# It's Wednesday Again...Free Oysters!



## Clay-Doh (Oct 2, 2007)

See ya up thereat Lattitudes behind the Hilton on PCola Beach if your going. Good weather for it!

I'll be up there around 6pm or so, but makin a stop at Hemingways for $1 fish taco's first. Love gettin my grub on for cheap on the beach on Wednesdays:thumbup:


----------



## Choozee (Jun 12, 2010)

Yeah, great deals for cheap! I often try the same plan you got goin' on tonight. Wish I could but I am still at work. You should try Lagunas on Sundays on the Boardwalk, bottomless Bloody Marys or Mimosas for $8. They have good food too. Then there's the $5 hamburger plate only at the bar at the Grand Marlin. YUM! Love me some cheap!


----------



## CORNBREAD616 (Jan 11, 2012)

Where are the free oysters at and how often does that happen?


----------



## LITECATCH (Oct 2, 2007)

During the summer months they have free oysters at Gilligans Tiki Bar behind the Hampton Inn on Pensacola Beach. When the weather turns cold they move it over to the Hilton's Lattitudes Tiki Bar. Really nice people, go check it out next Wed. night!


----------



## CORNBREAD616 (Jan 11, 2012)

Sounds great! Ya cant beat good food with great people for free. Ill try and be there. Need to expand my friend base anyway. Tired of fishing by myself unless on a boat.


----------



## TheRoguePirate (Nov 3, 2011)

well perhaps if you did not piss off half the forum with your comments you would have more friends. 

TRP


----------



## CORNBREAD616 (Jan 11, 2012)

TRP, seems like I hit a nerve when I was talking about the NAS pier that you seem to get off on. What is your name by the way. Seems like your a bit bitter towards anyone but yourself. I have no problems. I just choose to speak to people with some head sense. 

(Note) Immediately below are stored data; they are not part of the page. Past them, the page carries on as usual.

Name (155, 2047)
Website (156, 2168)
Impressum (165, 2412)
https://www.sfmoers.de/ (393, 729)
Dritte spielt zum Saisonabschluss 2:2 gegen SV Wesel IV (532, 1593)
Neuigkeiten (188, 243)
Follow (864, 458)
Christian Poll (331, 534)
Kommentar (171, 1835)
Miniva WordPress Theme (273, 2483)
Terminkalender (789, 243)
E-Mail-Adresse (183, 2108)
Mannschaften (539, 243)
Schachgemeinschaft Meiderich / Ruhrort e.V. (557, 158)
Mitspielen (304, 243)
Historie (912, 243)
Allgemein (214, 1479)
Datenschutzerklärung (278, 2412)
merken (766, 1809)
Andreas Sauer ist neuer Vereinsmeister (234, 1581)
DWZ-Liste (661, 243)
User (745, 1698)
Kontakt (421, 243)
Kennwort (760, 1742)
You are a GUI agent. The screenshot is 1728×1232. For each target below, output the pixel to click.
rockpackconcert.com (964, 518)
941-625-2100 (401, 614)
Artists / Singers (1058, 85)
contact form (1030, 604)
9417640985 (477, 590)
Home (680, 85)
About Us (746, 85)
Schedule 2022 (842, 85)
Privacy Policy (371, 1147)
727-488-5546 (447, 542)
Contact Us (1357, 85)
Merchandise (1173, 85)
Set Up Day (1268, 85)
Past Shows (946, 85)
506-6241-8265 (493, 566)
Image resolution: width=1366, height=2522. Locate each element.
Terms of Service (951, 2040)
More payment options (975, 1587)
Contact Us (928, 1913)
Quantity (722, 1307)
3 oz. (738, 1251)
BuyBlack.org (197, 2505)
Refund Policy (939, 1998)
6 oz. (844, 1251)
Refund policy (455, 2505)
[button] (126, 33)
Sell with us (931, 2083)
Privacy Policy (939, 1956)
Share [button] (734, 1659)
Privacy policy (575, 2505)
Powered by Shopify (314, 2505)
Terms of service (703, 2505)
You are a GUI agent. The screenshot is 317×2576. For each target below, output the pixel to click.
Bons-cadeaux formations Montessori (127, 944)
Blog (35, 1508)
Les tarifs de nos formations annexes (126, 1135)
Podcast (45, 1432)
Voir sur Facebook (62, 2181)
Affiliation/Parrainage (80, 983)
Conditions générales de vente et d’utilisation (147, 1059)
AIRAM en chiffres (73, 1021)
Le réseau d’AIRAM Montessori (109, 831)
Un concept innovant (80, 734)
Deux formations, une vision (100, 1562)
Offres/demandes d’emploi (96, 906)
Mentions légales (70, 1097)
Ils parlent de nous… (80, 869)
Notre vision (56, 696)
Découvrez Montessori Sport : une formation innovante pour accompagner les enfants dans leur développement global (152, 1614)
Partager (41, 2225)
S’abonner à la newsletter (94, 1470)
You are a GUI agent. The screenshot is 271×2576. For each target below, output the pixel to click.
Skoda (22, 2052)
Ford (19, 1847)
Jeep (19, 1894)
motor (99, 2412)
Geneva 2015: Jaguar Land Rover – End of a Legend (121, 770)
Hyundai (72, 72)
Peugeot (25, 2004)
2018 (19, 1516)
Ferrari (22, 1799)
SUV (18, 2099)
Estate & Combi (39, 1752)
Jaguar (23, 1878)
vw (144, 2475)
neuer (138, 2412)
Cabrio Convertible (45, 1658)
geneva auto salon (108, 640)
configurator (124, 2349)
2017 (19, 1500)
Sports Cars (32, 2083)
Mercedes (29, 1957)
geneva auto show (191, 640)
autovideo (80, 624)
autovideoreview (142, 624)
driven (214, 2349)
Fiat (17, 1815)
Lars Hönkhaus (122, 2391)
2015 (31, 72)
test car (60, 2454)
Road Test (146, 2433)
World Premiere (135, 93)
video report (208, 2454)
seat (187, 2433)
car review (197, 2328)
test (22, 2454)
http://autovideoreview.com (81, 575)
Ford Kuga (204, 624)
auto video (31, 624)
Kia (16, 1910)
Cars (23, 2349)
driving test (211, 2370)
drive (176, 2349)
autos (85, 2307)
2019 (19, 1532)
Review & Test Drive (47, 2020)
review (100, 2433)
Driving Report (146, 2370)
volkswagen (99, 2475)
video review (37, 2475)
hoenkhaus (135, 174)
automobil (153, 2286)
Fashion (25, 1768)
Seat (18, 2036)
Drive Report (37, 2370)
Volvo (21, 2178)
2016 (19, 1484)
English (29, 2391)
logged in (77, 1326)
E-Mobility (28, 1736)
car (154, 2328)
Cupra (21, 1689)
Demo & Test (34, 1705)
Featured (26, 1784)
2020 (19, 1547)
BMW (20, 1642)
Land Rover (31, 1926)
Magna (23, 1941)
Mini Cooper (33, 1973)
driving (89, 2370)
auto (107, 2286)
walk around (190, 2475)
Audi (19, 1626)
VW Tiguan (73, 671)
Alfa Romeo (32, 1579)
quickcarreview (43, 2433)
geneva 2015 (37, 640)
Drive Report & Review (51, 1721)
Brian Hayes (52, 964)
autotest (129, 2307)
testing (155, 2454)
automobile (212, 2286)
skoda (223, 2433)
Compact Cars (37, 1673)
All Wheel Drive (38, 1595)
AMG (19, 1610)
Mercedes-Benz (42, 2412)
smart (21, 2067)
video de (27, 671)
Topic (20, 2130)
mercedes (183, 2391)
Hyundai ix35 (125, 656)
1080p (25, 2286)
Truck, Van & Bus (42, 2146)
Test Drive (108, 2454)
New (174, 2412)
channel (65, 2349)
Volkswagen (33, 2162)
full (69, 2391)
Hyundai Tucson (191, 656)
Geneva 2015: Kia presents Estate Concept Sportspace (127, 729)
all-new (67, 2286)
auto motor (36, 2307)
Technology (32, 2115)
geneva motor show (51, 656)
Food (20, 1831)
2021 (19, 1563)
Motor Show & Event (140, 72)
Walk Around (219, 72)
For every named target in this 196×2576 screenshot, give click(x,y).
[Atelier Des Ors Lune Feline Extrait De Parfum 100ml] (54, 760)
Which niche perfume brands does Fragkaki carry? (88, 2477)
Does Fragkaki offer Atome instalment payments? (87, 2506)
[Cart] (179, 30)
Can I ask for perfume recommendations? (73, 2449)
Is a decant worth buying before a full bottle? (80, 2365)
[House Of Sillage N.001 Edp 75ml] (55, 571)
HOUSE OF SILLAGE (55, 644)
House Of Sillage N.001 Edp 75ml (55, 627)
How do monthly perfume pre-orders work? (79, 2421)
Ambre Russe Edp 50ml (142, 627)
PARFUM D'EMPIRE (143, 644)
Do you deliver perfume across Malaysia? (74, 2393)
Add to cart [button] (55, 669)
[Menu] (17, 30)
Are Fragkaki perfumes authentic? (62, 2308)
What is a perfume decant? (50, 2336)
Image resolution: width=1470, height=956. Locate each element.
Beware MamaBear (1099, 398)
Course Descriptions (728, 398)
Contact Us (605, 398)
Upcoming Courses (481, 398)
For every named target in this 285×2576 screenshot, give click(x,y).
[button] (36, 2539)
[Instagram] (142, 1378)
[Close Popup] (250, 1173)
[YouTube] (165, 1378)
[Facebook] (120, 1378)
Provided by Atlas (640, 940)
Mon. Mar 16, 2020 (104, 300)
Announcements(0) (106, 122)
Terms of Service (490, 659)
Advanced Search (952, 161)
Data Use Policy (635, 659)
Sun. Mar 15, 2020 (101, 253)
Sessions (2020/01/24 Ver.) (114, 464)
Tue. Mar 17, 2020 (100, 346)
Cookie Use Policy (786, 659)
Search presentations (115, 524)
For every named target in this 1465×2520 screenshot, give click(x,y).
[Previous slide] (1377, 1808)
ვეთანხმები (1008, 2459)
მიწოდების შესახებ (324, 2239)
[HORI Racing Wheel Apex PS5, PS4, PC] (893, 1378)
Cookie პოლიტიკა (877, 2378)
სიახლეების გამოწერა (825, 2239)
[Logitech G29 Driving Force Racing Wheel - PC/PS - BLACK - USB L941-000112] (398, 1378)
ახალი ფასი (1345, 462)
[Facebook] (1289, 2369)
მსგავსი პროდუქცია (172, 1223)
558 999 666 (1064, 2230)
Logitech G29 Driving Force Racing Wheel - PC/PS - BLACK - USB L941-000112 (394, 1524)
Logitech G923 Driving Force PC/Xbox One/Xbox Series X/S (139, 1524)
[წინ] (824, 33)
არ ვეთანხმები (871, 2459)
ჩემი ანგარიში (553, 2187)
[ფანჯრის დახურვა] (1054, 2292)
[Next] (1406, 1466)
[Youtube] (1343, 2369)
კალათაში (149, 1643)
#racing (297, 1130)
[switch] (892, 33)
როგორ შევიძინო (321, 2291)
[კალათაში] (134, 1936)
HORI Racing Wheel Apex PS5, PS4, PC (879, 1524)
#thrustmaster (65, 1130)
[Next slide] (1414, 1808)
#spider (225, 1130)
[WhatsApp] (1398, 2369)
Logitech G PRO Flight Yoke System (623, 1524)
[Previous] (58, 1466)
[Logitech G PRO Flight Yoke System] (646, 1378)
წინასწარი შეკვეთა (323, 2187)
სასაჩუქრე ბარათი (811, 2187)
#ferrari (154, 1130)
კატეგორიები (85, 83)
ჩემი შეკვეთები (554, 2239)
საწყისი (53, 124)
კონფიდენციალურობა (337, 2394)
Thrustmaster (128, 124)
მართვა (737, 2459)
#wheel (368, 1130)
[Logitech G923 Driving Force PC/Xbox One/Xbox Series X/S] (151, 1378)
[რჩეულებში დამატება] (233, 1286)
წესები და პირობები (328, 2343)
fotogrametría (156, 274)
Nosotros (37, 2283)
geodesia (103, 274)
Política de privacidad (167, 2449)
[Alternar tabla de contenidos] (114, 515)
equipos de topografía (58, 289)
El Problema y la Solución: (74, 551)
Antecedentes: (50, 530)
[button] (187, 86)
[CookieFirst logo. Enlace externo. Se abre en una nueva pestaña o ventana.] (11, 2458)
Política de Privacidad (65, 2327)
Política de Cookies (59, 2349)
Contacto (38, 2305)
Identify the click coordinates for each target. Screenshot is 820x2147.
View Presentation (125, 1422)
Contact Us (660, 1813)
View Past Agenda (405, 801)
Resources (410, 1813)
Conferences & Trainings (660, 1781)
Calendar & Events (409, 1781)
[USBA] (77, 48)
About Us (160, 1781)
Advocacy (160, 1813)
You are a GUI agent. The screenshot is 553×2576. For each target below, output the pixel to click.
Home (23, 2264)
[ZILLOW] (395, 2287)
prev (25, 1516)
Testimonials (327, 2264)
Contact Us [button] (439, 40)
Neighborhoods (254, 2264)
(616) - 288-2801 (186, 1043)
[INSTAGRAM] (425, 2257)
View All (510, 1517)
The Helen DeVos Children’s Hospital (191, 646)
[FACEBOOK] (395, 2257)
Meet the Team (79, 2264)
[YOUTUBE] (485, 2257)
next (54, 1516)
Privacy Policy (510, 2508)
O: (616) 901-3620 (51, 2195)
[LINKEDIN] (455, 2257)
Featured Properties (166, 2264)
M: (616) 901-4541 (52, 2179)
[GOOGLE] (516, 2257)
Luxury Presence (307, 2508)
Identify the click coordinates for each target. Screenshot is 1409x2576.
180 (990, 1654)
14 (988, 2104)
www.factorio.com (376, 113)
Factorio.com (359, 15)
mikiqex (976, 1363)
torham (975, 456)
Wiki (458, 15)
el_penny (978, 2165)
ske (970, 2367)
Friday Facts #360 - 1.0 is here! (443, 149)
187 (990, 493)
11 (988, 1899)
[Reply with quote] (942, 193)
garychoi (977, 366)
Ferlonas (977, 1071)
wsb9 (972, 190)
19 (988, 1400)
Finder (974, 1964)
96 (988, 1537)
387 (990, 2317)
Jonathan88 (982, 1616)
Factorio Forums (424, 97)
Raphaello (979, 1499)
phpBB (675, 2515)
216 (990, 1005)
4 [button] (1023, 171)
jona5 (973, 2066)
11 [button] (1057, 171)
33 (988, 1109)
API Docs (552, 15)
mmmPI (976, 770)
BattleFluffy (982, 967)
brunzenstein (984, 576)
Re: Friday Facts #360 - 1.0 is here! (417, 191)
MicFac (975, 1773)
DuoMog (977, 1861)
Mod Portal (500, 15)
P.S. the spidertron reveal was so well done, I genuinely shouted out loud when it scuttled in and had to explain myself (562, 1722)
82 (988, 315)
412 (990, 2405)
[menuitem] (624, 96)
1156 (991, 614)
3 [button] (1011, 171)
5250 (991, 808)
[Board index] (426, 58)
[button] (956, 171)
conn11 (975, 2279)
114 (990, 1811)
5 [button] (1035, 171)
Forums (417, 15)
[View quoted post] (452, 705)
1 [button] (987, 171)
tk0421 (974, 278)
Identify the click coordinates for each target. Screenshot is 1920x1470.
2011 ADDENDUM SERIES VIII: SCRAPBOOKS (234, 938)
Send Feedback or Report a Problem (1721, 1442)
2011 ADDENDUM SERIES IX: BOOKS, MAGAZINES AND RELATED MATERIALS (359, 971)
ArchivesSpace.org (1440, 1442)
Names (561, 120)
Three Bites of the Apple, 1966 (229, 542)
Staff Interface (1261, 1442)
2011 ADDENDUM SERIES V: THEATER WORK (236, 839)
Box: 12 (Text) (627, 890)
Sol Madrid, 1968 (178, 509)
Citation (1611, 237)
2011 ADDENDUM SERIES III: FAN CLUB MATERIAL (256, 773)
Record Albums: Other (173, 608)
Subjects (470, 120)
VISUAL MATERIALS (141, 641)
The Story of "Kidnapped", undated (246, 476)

But hey thanks for your comments. I find them useful.


----------



## TheRoguePirate (Nov 3, 2011)

my man...just pointing it out. no ill will or name callin, but if your going to post on public forums you better man up. not everyone will tell you what you want to hear all the time. Thick skin hombre, thick skin. Have a fine military day


----------



## BananaTom (Feb 16, 2008)

TheRoguePirate said:


> well perhaps if you did not piss off half the forum with your comments you would have more friends.
> 
> TRP


*TRP ~~ Are you Woody?? Hiding behind a second name again?*

*Just asking, as the Haterade signature mandates that thought.*


----------



## TheRoguePirate (Nov 3, 2011)

Woody?, sorry I am not woody. The hateraide was a test for the signature that i cant figure out how to replace, all my other jpgs/gifs will not upload. including a pic for under my name.

TRP


----------